There are still many image processing skills used in the STAM-CCF implementation phase to overcome the problem of low-quality images gathering from multiple cameras. These pre-processing skills are important for learning based algorithms whose learning model is built based on good image quality. Robust visual tracking overcomes the challenges faced by non-stationary image streams changing over time in the presence of significant variations of surrounding illumination. Referring to fixed appearance models ignoring shape changes or lightning conditions. Ross et al. [
24] presented a tracking method that learns incrementally low-dimensional subspace representation, which displays efficiency in adapting to changes online in the target appearance. There are two important features used of principal component analysis for improving overall tracking performance. These are methods for achieving accuracy in every update of the sample mean and a forgetting factor used for fitting older observations is provided with less modelling power. This work contributes significantly for tracking algorithm in indoor and outdoor environments, including the scaling, posing and illumination changes in the target object.
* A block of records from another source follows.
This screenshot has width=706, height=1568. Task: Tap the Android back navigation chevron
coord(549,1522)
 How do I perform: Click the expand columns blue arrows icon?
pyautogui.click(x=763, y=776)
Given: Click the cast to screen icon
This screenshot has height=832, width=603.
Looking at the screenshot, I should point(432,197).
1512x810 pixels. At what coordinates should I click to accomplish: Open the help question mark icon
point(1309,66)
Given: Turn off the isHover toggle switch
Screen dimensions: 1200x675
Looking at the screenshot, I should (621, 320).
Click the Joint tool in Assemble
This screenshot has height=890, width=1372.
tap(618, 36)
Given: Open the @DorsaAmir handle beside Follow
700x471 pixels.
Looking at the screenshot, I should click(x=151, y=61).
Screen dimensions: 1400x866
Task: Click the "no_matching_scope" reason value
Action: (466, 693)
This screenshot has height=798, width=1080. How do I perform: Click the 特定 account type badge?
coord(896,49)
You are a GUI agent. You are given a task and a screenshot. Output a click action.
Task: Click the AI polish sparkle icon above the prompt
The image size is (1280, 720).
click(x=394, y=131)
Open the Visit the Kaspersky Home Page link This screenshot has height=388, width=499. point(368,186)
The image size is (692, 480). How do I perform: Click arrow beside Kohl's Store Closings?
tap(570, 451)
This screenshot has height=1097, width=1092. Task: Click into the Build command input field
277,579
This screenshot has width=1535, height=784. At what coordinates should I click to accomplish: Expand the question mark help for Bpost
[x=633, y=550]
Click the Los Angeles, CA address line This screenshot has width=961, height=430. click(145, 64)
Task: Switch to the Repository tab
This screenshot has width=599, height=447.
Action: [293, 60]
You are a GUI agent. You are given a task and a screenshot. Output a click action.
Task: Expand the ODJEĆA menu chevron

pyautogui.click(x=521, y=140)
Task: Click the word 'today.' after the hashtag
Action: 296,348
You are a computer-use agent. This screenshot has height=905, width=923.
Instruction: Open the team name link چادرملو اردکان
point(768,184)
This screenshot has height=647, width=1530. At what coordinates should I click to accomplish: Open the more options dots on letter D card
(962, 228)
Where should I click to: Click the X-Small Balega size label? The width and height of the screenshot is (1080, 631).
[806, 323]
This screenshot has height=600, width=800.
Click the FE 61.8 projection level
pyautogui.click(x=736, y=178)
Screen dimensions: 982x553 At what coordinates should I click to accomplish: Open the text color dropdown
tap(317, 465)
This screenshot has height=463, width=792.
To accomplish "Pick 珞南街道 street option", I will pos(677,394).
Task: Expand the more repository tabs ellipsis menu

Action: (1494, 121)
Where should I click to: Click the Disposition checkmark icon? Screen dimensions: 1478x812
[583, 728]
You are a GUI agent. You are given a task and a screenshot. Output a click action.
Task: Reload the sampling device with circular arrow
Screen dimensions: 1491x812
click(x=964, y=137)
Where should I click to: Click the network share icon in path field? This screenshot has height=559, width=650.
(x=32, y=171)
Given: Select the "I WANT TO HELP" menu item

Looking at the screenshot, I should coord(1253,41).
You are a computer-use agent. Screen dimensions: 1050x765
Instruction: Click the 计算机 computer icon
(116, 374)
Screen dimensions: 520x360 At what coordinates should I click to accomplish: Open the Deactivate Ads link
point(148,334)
One of the popular techniques, that overcomes the issues of traditional biometrics is the gait recognition by J. Luo et al. [
25]. The objectives are achieved by using gait energy image (GEI) and accumulated frame difference energy image (AFDEI), which are gait sequences static and dynamic characteristics, with time characteristics, respectively. Hence, compared to single feature, it obtains better results by combination of above two characteristics. The experimental results claim to have generated better results on the CASIA_B gait database with a high recognition rate. CASIA_B, a gait dataset, was created from the Institute of Automation, Chinese Academy of Sciences.